▶ _EXERCISE_
Repeat, word for word and with nothing added, each line from the one containing "This screenshot has" to the final line of the data, keeping both ends. Pictures are not part of the copy.

▶ _THE DATA_
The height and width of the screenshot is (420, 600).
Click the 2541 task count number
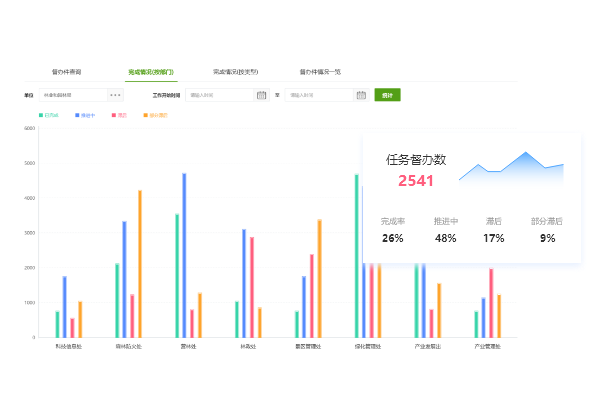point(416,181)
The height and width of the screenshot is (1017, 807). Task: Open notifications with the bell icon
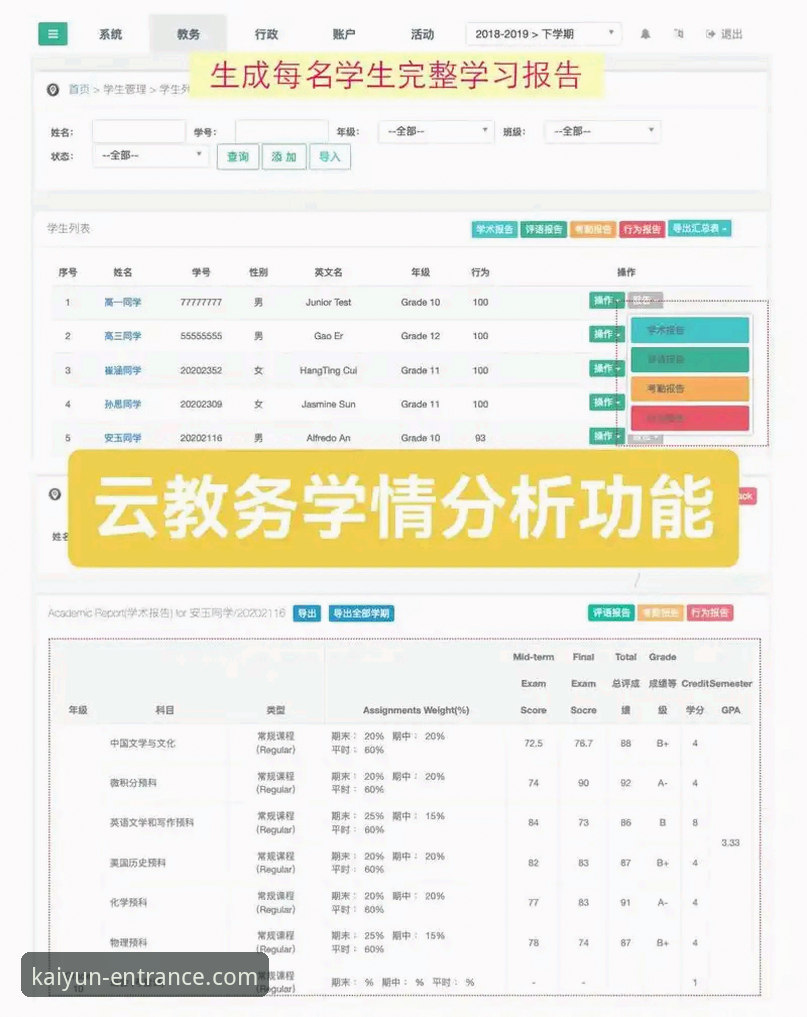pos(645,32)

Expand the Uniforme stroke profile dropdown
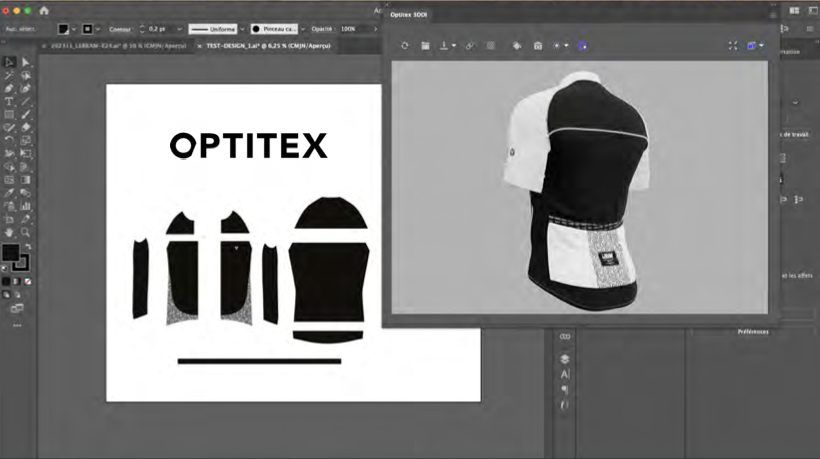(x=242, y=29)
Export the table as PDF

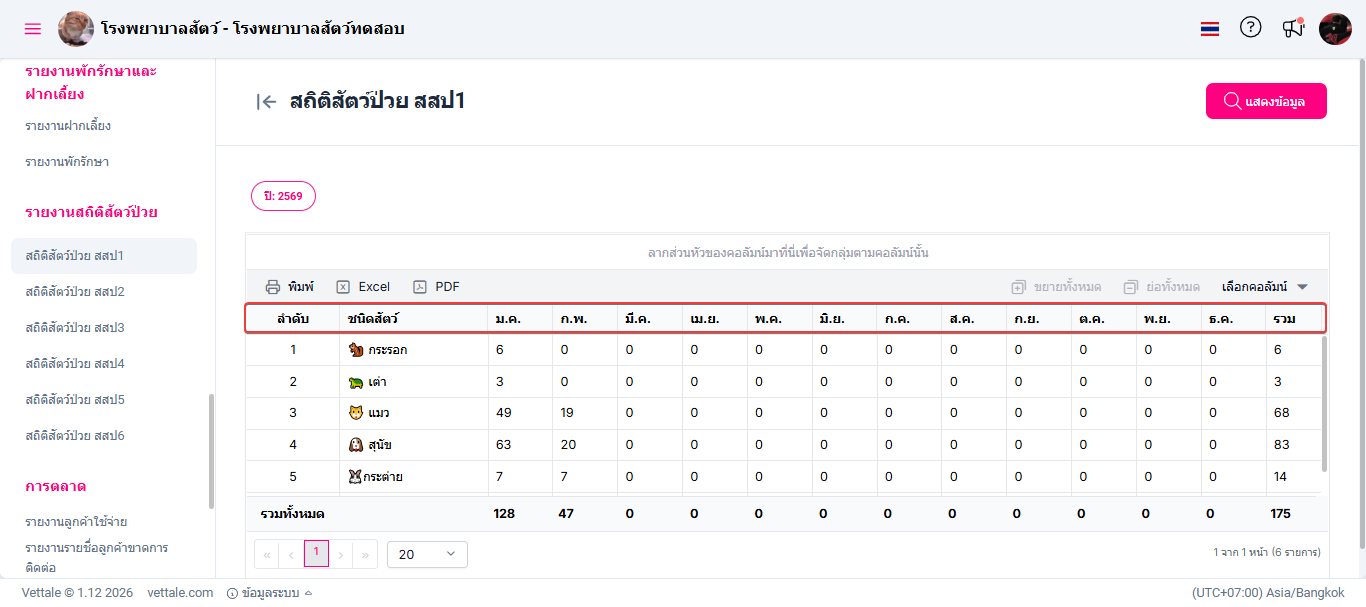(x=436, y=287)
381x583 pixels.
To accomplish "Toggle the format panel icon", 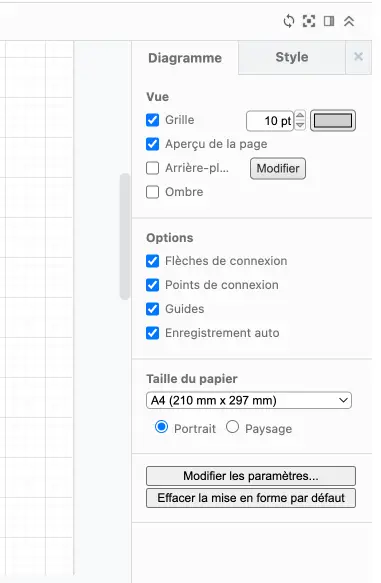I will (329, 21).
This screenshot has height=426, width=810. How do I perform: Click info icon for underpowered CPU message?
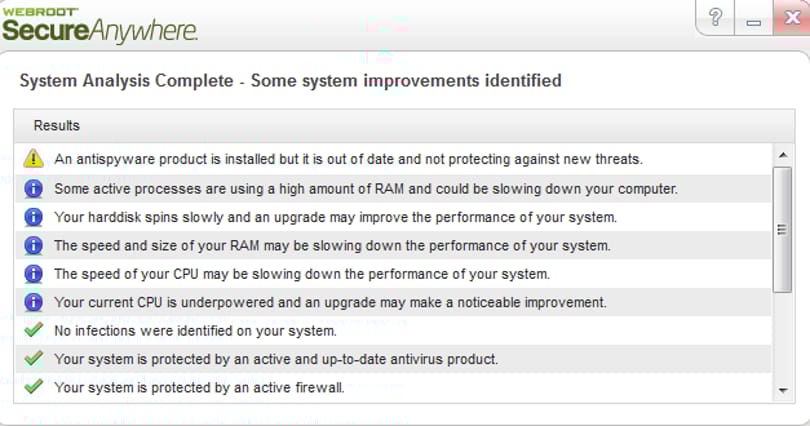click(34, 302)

▶ _WRITTEN ANSWER_
This screenshot has height=426, width=810. How do I perform: Click info icon for underpowered CPU message?
click(34, 302)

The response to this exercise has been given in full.